Exercise a – Please set down the stretch of the commentary from "Looking at that" through "on this prediction?", word for word.

Filed under: Commentary — Tags: , — Bob Patterson @ 2:15 pm

One short week ago, predictions that JEB Bush would be the winner of the 2012 Presidential Election were regarded as Exhibit A for proving that the guy who made that statement was a conspiracy theory lunatic who had no concept of the reality of the contemporary American Political scene; this weekend as President Obama makes offers to negotiate with the Republicans and Nancy Pelosi makes plans to be considered for the post of House Minority leader, the idea that Karl “the Architect” Rove could pull it off is one of the possibilities for a complex and rapidly changing battle field situation.

Looking at that harsh prediction from the other “flip side” viewpoint might underscore the potential for any or all Republican candidates with their “eye on the prize” for 2012 would mean writing a column that offers the opinion that “President Obama has completed the scut work necessary for the mid-term elections and has now magnanimously offered to negotiate with the Republicans while he prepares to coast to reelection in 2012.”

Of the two ideas, which sounds more impossible: A. President Obama will coast to reelection or B. In January of 2013, Karl Rove will be the dignitary with the biggest smile as he sits with the elite watching the Inauguration on the temporary structure used every four years?

If political pundits are skeptical about this scenario, why don’t they just ask Karl Rove for his take on this prediction?

Is it too early for a JEB prediction? Can an accurate prediction ever be made “too soon”? At the end of 2009, on a different website, the World’s Laziest Journalist tried to sound the alarm (“clear the bridge, dive! Dive!”) for the readers of liberal web sites, by writing: “Meanwhile, the Republicans are very vocal in their assertions of being the true living patriots, while voting against every motion in sight. Do you suppose that they know something about the unverifiable results that the electronic voting machines will produce next fall, that (t)he Democrats don’t see coming? Maybe they should emphasis the point by making Merle Haggard’s ‘Sing Me Back Home’ their official song for next year’s elections and each time they play it, dedicate it to the Democratic candidates?”

Exercise b – Extract the entries below and repeat every line of them exactly.

Task input –

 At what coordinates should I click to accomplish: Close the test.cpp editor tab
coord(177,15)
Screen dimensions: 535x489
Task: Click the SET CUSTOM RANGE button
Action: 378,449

Written reply a –
Looking at that harsh prediction from the other “flip side” viewpoint might underscore the potential for any or all Republican candidates with their “eye on the prize” for 2012 would mean writing a column that offers the opinion that “President Obama has completed the scut work necessary for the mid-term elections and has now magnanimously offered to negotiate with the Republicans while he prepares to coast to reelection in 2012.”

Of the two ideas, which sounds more impossible: A. President Obama will coast to reelection or B. In January of 2013, Karl Rove will be the dignitary with the biggest smile as he sits with the elite watching the Inauguration on the temporary structure used every four years?

If political pundits are skeptical about this scenario, why don’t they just ask Karl Rove for his take on this prediction?

Written reply b –
 At what coordinates should I click to accomplish: Close the test.cpp editor tab
coord(177,15)
Screen dimensions: 535x489
Task: Click the SET CUSTOM RANGE button
Action: 378,449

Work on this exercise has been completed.